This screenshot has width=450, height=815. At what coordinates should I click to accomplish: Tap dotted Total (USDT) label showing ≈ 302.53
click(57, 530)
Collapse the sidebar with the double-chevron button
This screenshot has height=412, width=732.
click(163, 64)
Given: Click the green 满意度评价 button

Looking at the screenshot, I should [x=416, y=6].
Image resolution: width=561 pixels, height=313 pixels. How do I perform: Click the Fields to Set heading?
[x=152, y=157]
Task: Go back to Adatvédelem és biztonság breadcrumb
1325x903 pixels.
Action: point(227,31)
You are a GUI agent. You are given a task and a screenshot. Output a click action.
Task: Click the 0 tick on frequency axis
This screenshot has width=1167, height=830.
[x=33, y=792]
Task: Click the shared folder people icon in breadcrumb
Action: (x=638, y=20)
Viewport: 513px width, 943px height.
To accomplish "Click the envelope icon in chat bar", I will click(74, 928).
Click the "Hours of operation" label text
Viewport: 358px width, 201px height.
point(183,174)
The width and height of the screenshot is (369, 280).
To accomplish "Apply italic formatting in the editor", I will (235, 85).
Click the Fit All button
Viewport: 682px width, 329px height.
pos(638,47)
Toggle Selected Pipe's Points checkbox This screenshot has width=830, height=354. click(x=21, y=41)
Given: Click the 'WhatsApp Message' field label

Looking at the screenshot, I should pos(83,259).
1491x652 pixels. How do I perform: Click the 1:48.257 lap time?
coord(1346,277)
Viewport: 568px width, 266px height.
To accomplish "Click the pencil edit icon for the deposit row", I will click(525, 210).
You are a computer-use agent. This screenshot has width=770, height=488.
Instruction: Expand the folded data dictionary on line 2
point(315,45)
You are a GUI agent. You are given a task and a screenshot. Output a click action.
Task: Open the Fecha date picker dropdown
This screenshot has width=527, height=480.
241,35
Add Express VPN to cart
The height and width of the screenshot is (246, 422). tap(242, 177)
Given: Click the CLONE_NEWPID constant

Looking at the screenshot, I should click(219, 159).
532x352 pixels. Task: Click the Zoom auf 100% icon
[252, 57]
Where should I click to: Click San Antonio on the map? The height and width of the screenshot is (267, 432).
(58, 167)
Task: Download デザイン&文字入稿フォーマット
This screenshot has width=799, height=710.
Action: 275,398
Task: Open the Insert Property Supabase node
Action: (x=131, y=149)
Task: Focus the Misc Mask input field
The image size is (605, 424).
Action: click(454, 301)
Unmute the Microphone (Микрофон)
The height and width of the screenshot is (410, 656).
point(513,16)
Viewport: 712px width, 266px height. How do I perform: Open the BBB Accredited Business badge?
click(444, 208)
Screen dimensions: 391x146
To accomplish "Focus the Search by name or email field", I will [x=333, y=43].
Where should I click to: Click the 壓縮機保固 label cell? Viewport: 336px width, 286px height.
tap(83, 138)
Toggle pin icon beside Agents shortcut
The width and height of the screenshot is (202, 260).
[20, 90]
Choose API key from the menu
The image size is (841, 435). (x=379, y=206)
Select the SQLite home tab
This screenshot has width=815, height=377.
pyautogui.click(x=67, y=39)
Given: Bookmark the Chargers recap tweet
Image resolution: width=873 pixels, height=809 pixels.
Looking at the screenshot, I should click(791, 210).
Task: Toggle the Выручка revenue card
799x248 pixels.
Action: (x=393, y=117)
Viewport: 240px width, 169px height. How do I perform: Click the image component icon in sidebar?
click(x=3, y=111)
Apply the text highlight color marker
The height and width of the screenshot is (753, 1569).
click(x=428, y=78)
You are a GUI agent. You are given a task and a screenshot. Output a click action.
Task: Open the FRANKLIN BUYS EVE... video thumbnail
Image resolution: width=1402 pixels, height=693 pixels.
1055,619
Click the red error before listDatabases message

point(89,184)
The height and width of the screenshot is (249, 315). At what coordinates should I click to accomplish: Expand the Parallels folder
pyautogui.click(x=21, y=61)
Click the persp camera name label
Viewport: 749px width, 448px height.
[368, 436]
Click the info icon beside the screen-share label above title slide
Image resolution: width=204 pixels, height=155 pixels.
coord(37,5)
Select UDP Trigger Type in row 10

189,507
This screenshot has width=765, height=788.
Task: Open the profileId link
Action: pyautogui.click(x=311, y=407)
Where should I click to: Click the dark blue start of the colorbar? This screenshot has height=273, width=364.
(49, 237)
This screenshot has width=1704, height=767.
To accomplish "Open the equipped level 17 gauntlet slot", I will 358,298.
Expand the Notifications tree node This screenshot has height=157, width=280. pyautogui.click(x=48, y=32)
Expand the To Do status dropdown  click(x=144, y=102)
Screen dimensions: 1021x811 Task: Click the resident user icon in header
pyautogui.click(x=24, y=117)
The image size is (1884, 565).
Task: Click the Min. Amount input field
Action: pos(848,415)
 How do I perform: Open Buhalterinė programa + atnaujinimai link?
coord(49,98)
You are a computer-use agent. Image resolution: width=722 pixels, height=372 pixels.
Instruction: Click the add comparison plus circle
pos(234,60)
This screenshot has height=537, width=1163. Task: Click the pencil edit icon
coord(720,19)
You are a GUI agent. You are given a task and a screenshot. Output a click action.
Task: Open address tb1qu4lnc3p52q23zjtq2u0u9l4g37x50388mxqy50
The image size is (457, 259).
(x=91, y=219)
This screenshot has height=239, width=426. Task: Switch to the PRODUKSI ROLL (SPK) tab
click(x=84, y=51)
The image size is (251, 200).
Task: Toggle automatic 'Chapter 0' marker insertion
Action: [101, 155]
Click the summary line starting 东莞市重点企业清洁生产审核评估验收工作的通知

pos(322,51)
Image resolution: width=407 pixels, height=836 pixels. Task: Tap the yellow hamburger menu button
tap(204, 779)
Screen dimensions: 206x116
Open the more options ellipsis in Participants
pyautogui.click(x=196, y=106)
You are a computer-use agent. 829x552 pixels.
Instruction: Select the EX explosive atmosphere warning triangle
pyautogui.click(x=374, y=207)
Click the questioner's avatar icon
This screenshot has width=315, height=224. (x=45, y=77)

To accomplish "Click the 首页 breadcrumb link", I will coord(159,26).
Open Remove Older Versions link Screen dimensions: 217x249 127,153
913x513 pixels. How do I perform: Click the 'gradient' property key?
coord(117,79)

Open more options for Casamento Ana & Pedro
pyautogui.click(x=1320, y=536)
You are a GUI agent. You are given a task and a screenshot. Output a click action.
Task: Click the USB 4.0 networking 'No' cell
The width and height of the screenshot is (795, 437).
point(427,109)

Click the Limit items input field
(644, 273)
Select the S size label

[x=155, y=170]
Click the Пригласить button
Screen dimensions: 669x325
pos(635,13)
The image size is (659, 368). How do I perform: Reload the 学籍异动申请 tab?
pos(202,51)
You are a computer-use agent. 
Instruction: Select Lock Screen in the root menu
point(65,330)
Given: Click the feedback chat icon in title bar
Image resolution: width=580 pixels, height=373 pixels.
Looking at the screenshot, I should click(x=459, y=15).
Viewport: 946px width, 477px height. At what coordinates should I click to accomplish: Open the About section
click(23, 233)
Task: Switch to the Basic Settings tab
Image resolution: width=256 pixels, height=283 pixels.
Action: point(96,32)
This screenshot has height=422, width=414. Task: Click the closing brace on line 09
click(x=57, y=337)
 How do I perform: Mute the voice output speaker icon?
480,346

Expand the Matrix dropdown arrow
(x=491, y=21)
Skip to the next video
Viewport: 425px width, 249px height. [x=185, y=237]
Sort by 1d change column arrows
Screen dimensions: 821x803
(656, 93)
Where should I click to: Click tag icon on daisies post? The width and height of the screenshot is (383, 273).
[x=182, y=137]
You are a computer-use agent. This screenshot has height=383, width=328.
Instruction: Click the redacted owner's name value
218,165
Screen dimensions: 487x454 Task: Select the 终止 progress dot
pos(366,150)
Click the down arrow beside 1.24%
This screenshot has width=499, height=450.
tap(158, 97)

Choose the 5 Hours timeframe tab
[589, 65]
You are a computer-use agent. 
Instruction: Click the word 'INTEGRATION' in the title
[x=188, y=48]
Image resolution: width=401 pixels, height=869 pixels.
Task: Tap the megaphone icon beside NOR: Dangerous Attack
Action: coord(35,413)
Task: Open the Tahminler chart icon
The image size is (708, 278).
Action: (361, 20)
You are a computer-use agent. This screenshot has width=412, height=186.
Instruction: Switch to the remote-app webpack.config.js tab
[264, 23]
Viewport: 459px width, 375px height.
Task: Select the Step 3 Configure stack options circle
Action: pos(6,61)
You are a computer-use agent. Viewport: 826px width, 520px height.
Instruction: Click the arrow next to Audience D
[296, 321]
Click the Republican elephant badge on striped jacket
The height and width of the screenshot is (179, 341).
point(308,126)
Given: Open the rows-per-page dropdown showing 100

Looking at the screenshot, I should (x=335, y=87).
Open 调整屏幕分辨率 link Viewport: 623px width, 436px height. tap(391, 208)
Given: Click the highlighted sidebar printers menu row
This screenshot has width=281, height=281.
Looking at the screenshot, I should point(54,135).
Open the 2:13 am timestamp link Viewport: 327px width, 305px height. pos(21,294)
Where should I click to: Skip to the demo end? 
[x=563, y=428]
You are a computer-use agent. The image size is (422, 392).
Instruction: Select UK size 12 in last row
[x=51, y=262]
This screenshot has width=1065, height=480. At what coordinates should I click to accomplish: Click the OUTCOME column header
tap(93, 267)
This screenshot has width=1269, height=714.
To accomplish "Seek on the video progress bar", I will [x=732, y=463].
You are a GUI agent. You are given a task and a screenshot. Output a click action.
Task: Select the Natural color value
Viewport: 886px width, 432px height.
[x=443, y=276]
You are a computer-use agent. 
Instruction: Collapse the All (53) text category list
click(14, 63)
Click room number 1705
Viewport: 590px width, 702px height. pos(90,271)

* **WHAT YOU WILL DO**:
Go line by line through the material above and return each one that includes "computer".

* **WORKED SOLUTION**:
You are a computer-use agent. This screenshot has width=770, height=488.
You are a computer-use agent. Image resolution: width=722 pixels, height=372 pixels.
You are a computer-use agent. 829x552 pixels.
You are a computer-use agent. 
You are a computer-use agent. This screenshot has height=383, width=328.
You are a computer-use agent. 
You are a computer-use agent. This screenshot has width=412, height=186.
You are a computer-use agent. Viewport: 826px width, 520px height.
You are a computer-use agent. The image size is (422, 392).
You are a computer-use agent. 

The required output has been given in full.